The following code works too slow:
import matplotlib as mpl
from mpl_toolkits.mplot3d import Axes3D
import numpy as np
import matplotlib.pyplot as plt
fig = plt.figure()
ax = fig.gca(projection='3d')
volume = np.random.rand(20, 20, 20)
for x in range(len(volume[:, 0, 0])):
for y in range(len(volume[0, :, 0])):
for z in range(len(volume[0, 0, :])):
ax.scatter(x, y, z, c = tuple([volume[x, y, z], volume[x, y, z], volume[x, y, z], 1]))
plt.show()
For better performance, avoid calling ax.scatter multiple times, if possible.

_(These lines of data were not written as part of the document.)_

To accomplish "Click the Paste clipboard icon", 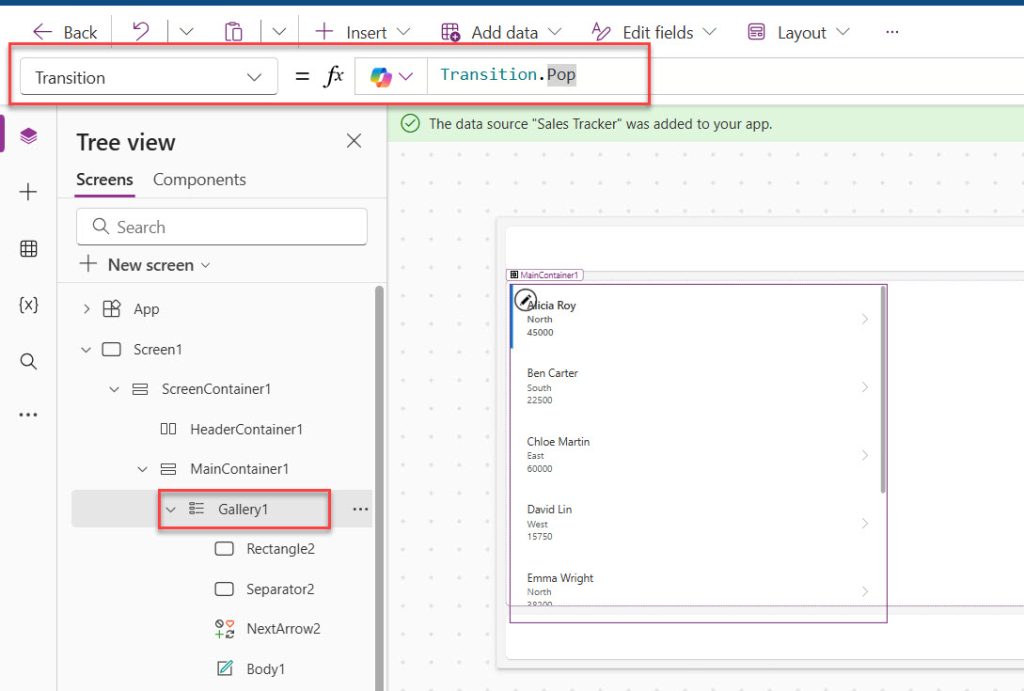I will (x=233, y=31).
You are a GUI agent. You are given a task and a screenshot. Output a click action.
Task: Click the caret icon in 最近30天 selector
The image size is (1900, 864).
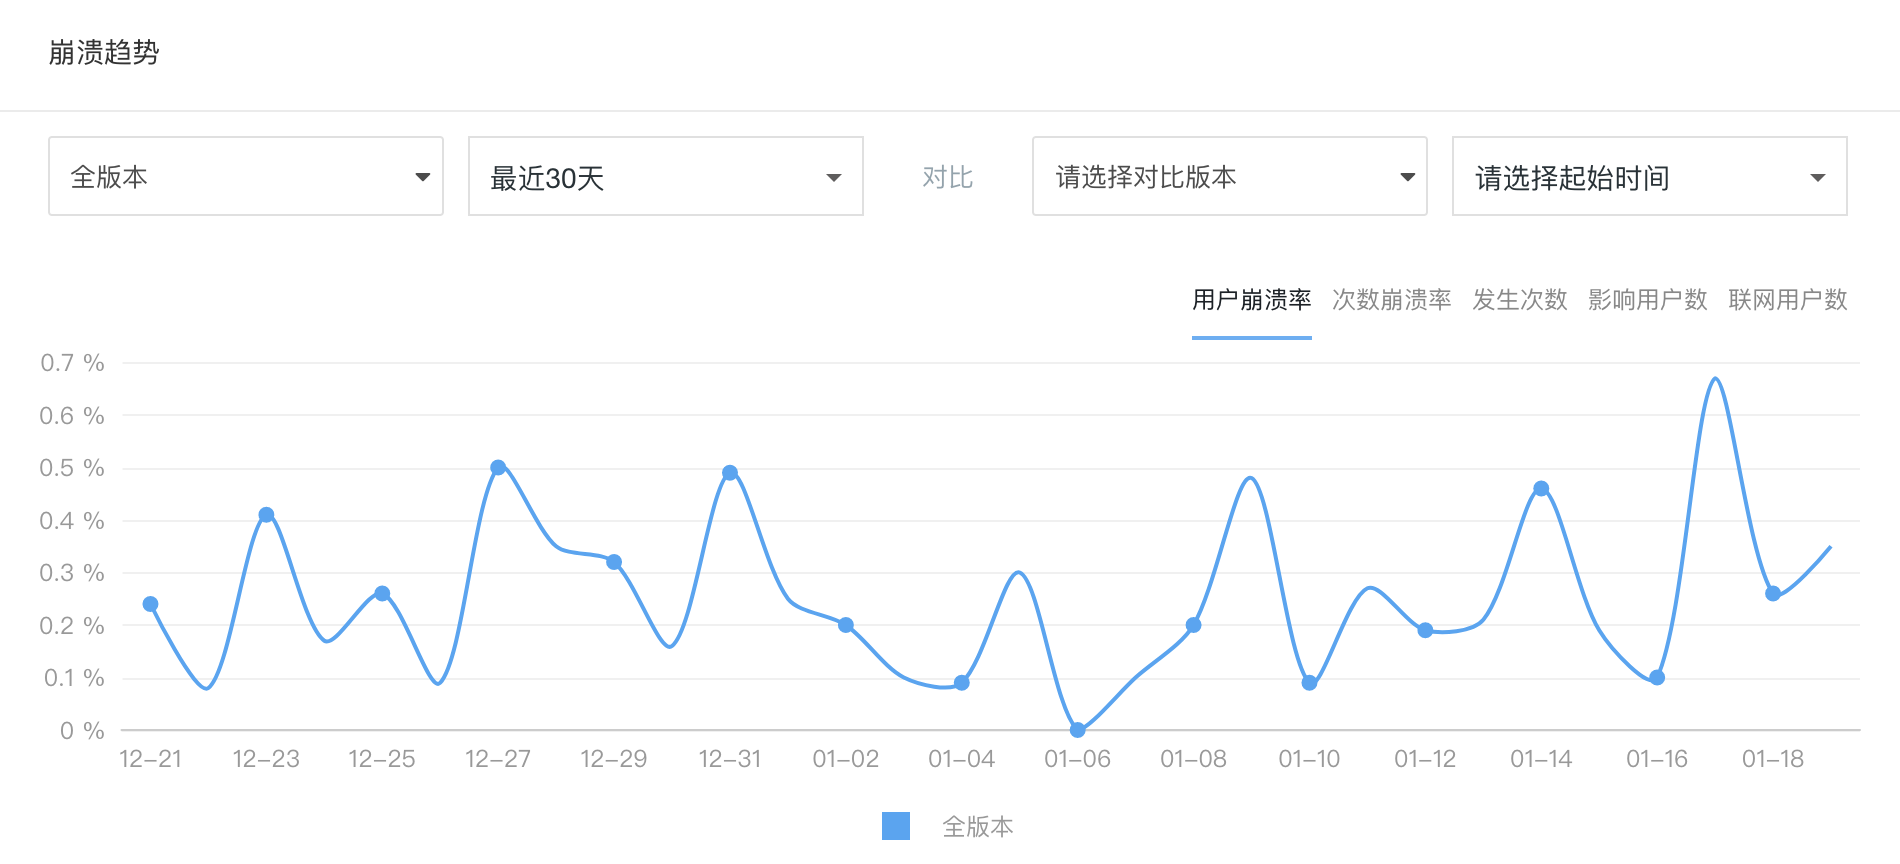pos(833,178)
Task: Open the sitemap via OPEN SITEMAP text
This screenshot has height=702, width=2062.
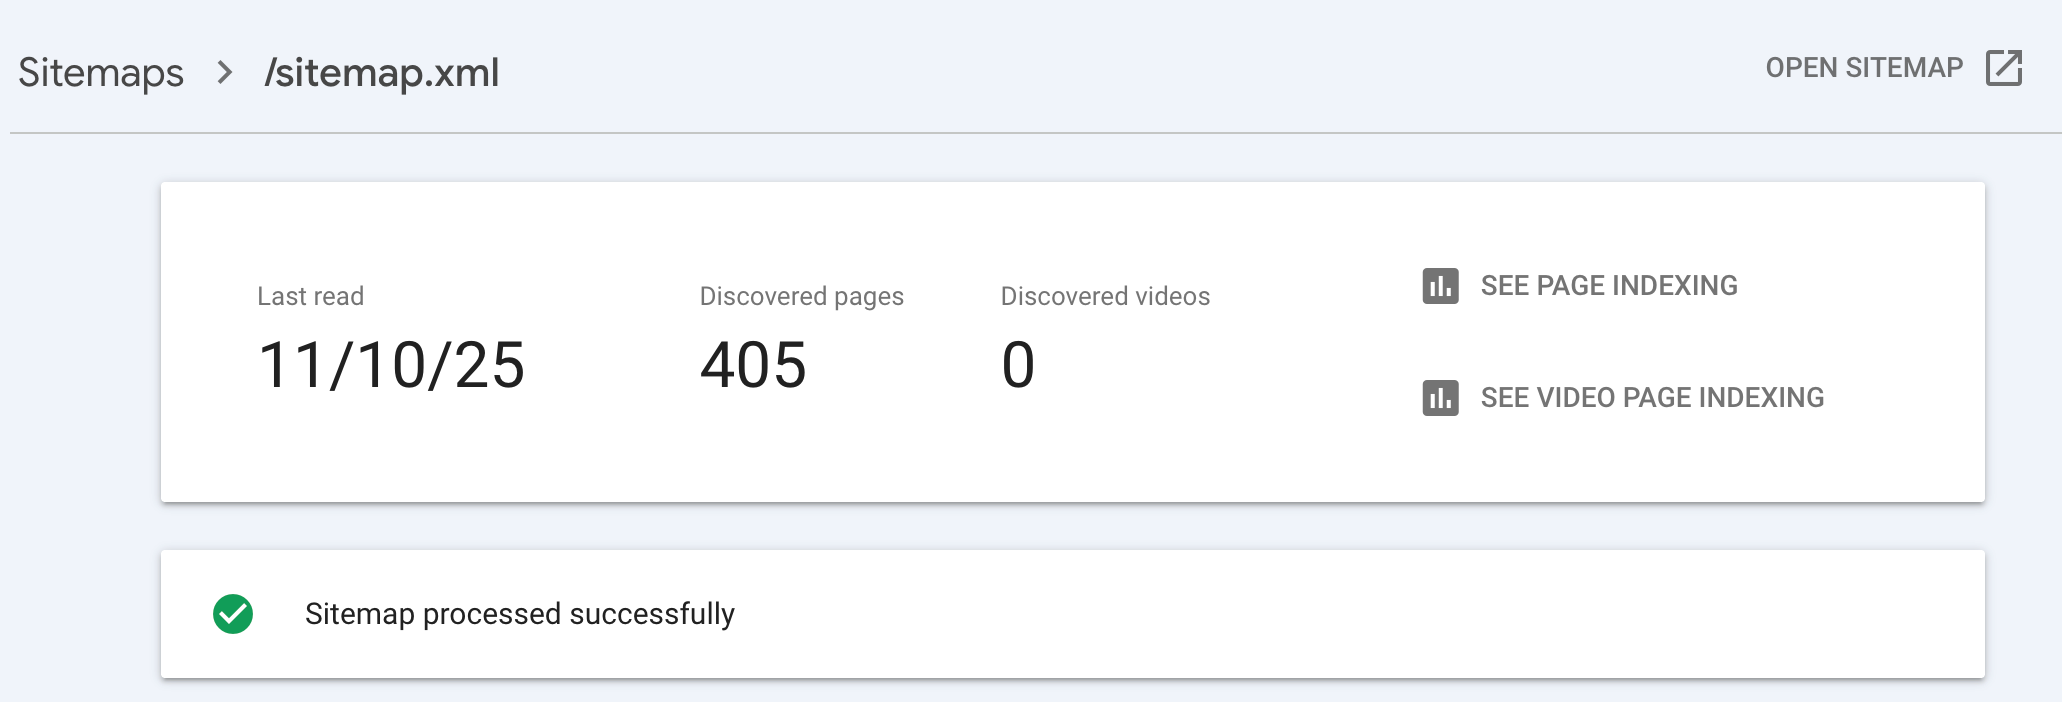Action: (x=1864, y=68)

Instead, pack all the x,y,z coordinates and colors into 1D arrays (or
lists), then call ax.scatter once:
ax.scatter(x, y, z, c=volume.ravel())
The problem (in terms of both CPU time and memory) grows as size**3, where size is the side length of the cube.
Moreover, ax.scatter will try to render all size**3 points without regard to
the fact that most of those points are obscured by those on the outer
shell.
It would help to reduce the number of points in volume -- perhaps by
summarizing or resampling/interpolating it in some way -- before rendering it.

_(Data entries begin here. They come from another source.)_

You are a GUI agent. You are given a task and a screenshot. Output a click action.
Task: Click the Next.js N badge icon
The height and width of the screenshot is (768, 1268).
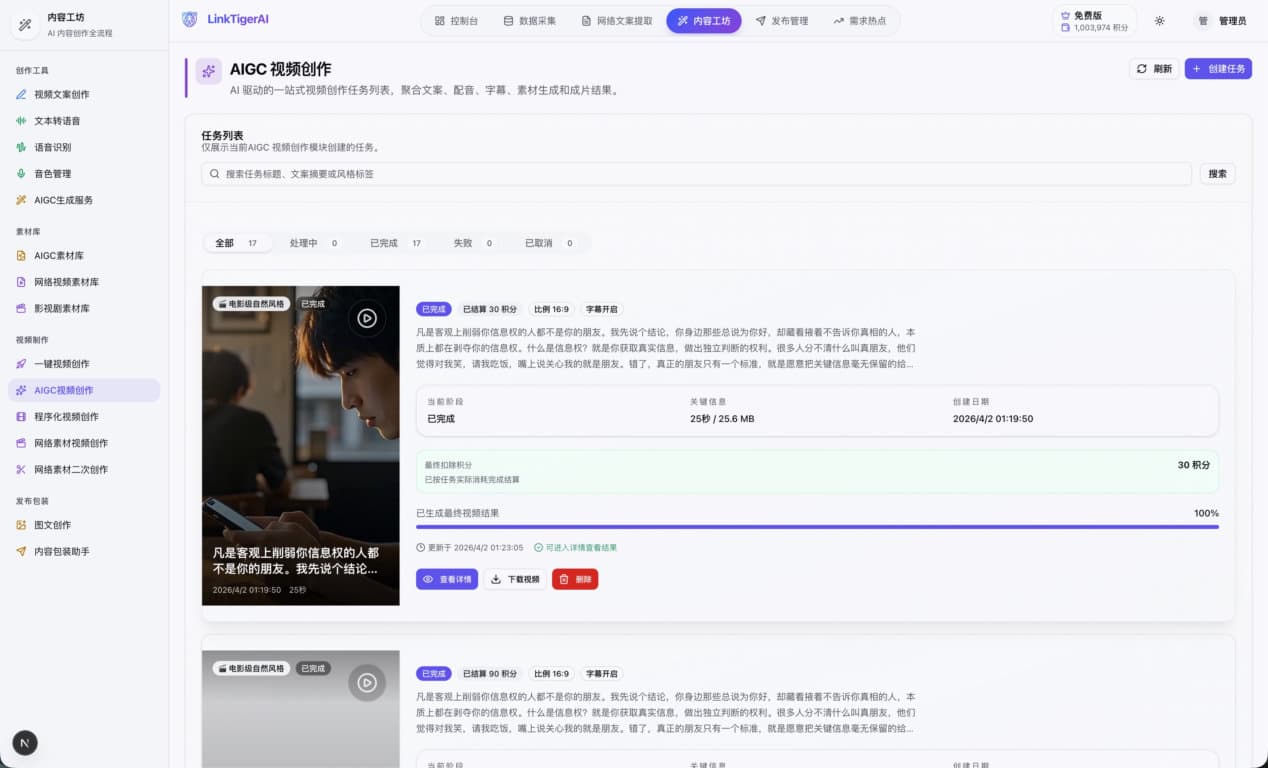pyautogui.click(x=25, y=743)
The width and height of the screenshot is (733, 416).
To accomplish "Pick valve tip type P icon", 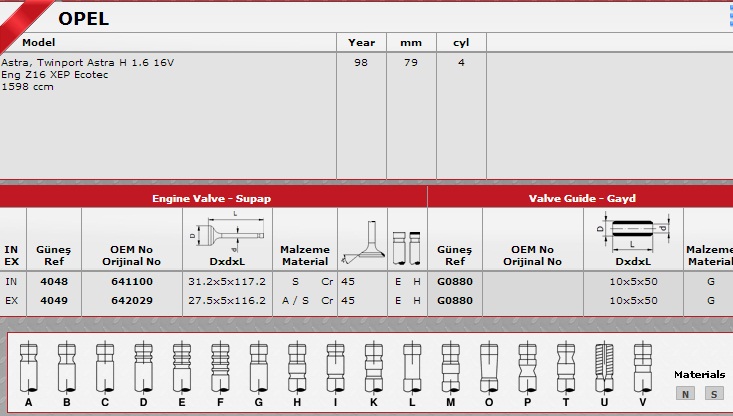I will (x=527, y=366).
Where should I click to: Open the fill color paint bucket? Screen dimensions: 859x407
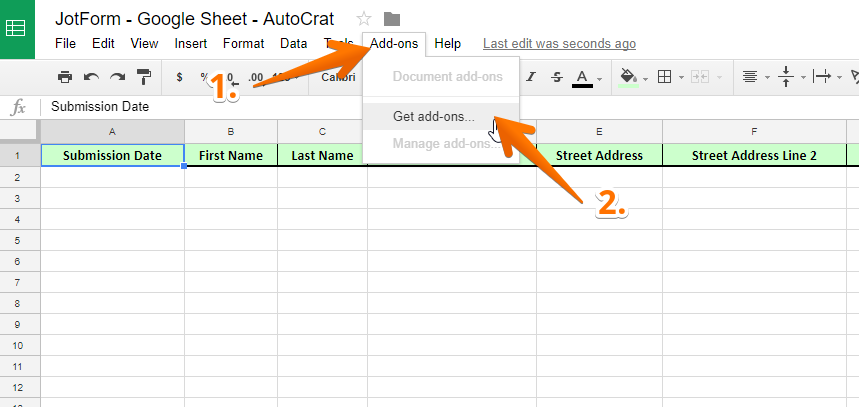[630, 77]
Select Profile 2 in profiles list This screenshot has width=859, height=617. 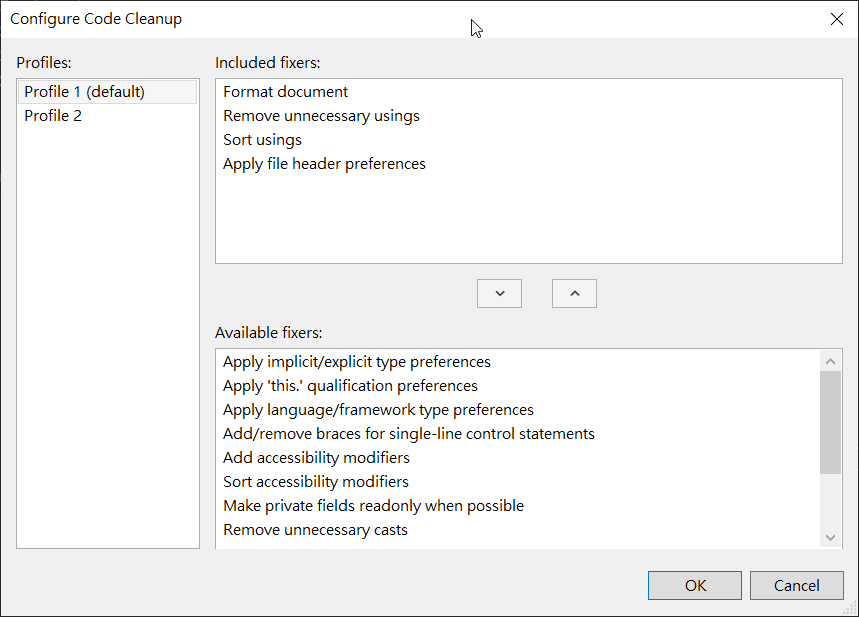[54, 116]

We can also reduce the CPU and memory required from O(size**3) to O(size**2)
by only plotting the outer shell:
import functools
import itertools as IT
import numpy as np
import scipy.ndimage as ndimage
import matplotlib.pyplot as plt
from mpl_toolkits.mplot3d import Axes3D
def cartesian_product_broadcasted(*arrays):
"""
http://stackoverflow.com/a/11146645/190597 (senderle)
"""
broadcastable = np.ix_(*arrays)
broadcasted = np.broadcast_arrays(*broadcastable)

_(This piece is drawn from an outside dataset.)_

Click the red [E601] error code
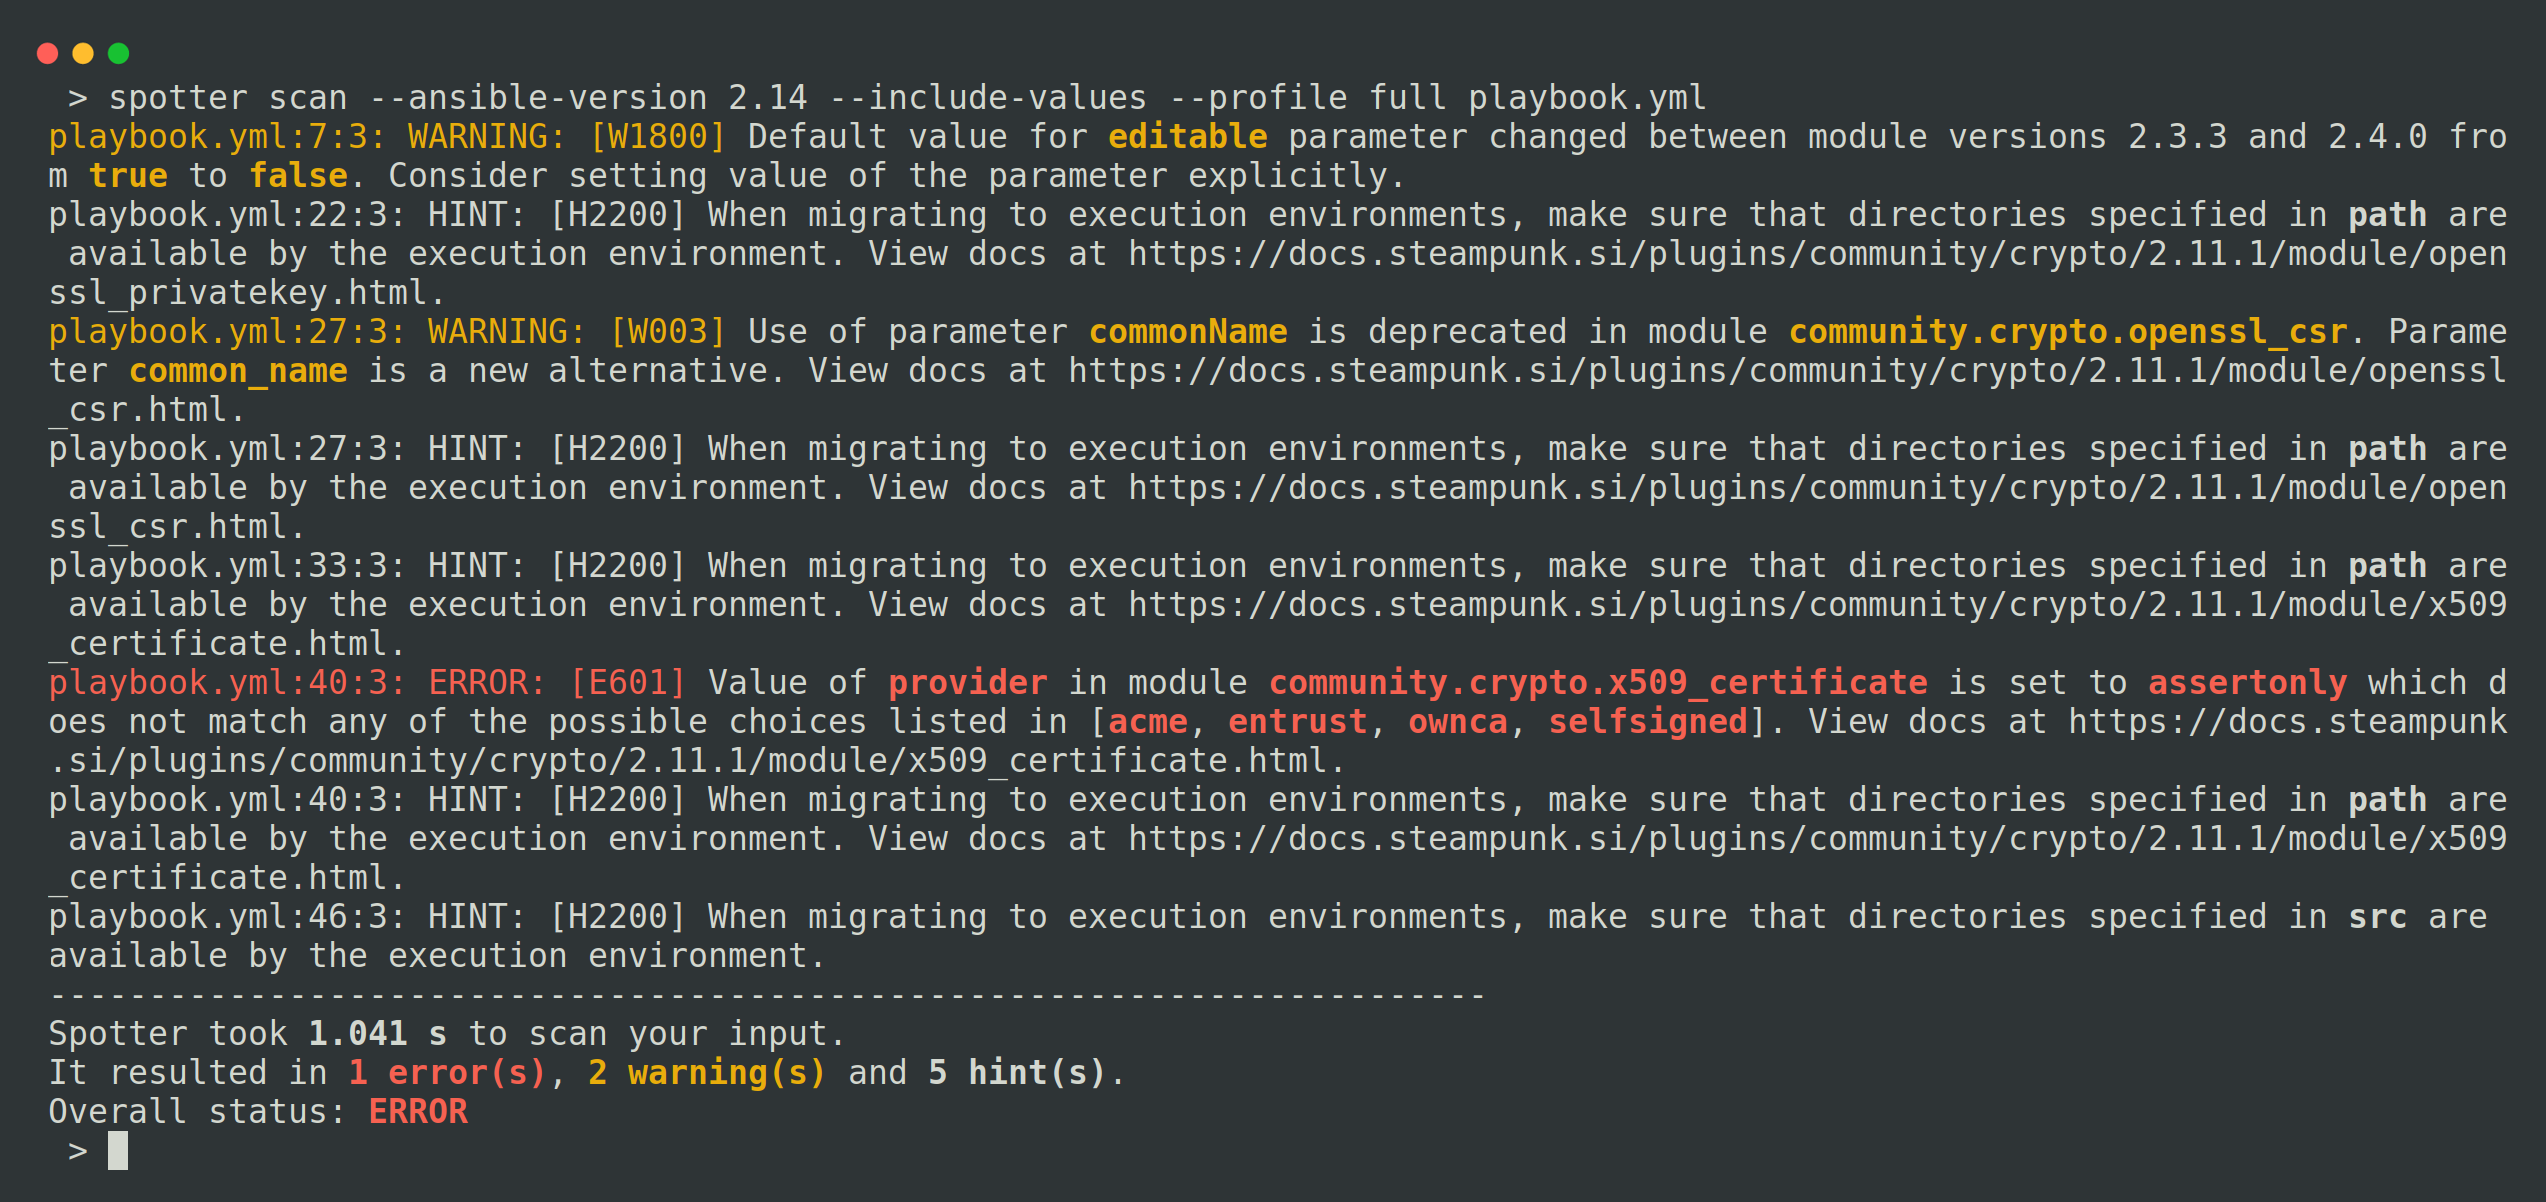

dtype = np.result_type(*arrays)
rows, cols = functools.reduce(np.multiply, broadcasted[0].shape), len(broadcasted)
out = np.empty(rows * cols, dtype=dtype)
start, end = 0, rows
for a in broadcasted:
out[start:end] = a.reshape(-1)
start, end = end, end + rows
return out.reshape(cols, rows).T
# #profile # used with `python -m memory_profiler script.py` to measure memory usage
def main():
fig = plt.figure()
ax = fig.add_subplot(1, 1, 1, projection='3d')
size = 512
volume = np.random.rand(size, size, size)
x, y, z = cartesian_product_broadcasted(*[np.arange(size, dtype='int16')]*3).T
mask = ((x == 0) | (x == size-1)
| (y == 0) | (y == size-1)
| (z == 0) | (z == size-1))
x = x[mask]
y = y[mask]
z = z[mask]
volume = volume.ravel()[mask]
ax.scatter(x, y, z, c=volume, cmap=plt.get_cmap('Greys'))
plt.show()
if __name__ == '__main__':
main()
But note that even when plotting only the outer shell, to achieve a plot with
size=512 we still need around 1.3 GiB of memory. Also beware that even if you have enough total memory but, due to a lack of RAM, the program uses swap space, then the overall speed of the program will
slow down dramatically. If you find yourself in this situation, then the only solution is to find a smarter way to render an acceptable image using fewer points, or to buy more RAM.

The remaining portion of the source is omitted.